Objectives: To correlate the severity of lung neovascularity (Sheehan vessels) with the cause and haemodynamic severity of pulmonary arterial hypertension (PAH), pulmonary artery (PA) size and heart disease type in patients with PH associated with congenital heart diseases (PAH-CHD) and idiopathic PH (IPAH).

Methods: We reviewed the HRCT and CT pulmonary angiography studies of 87 patients with PAH-CHD and 111 with IPAH; all had undergone right heart catheterisation. We evaluated the PA size and severity of neovascularity on CT.

Results: Neovascularity, which was found in 72% of PAH-CHD (56% with Eisenmenger's syndrome) and in 22% of IPAH patients, is significantly related to the severity of PH and all patients with severe neovascularity had intermediate or high PH. All PAH-CHD patients had a dilated PA with a greater risk of developing severe dilatation (diameter >5 cm). The neovascularity correlated with the PA size only in IPAH.

Conclusions: Neovascularity even if not pathognomonic for PAH-CHD, is significantly more common in these patients, especially in Eisenmenger's syndrome. It is often the first CT sign to indicate the severity of PH in PAH-CHD and IPAH. A neovascularity ≥5 on CT indicates a intermediate or high PH.

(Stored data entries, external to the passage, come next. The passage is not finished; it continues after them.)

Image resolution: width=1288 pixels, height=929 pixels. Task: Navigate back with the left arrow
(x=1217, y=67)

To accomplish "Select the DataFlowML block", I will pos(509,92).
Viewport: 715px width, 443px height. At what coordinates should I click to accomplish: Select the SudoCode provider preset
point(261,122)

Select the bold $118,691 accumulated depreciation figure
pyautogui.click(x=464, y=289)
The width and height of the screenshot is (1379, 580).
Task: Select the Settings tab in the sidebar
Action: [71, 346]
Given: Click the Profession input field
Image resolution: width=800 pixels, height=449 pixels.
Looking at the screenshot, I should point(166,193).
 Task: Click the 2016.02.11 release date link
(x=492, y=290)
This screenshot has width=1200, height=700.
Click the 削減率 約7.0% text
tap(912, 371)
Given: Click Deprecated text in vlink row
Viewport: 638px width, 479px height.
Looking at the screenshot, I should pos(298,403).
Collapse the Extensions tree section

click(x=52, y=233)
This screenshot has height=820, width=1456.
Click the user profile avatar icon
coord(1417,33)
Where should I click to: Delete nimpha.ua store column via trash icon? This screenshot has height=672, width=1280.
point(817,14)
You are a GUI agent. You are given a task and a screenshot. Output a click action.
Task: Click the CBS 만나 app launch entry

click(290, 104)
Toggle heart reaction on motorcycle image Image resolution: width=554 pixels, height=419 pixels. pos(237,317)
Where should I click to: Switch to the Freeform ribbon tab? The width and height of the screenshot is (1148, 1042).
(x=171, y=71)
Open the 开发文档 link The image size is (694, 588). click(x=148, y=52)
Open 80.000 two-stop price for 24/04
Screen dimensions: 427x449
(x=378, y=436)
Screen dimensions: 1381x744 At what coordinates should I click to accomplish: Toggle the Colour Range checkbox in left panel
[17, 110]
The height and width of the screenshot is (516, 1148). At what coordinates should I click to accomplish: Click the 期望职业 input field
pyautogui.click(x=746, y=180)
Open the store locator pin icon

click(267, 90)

Key points: • Large retrospective studying specific lung disorders in patients with pulmonary arterial hypertension. • Neovascularity is often the first CT sign indicating the severity of pulmonary hypertension Alterations of lung parenchyma on CT in pulmonary hypertension are described • The first study to assess the severity of pulmonary hypertension by CT • If substantiated, CT might eventually replace some cardiac catheterisation for evaluating PH.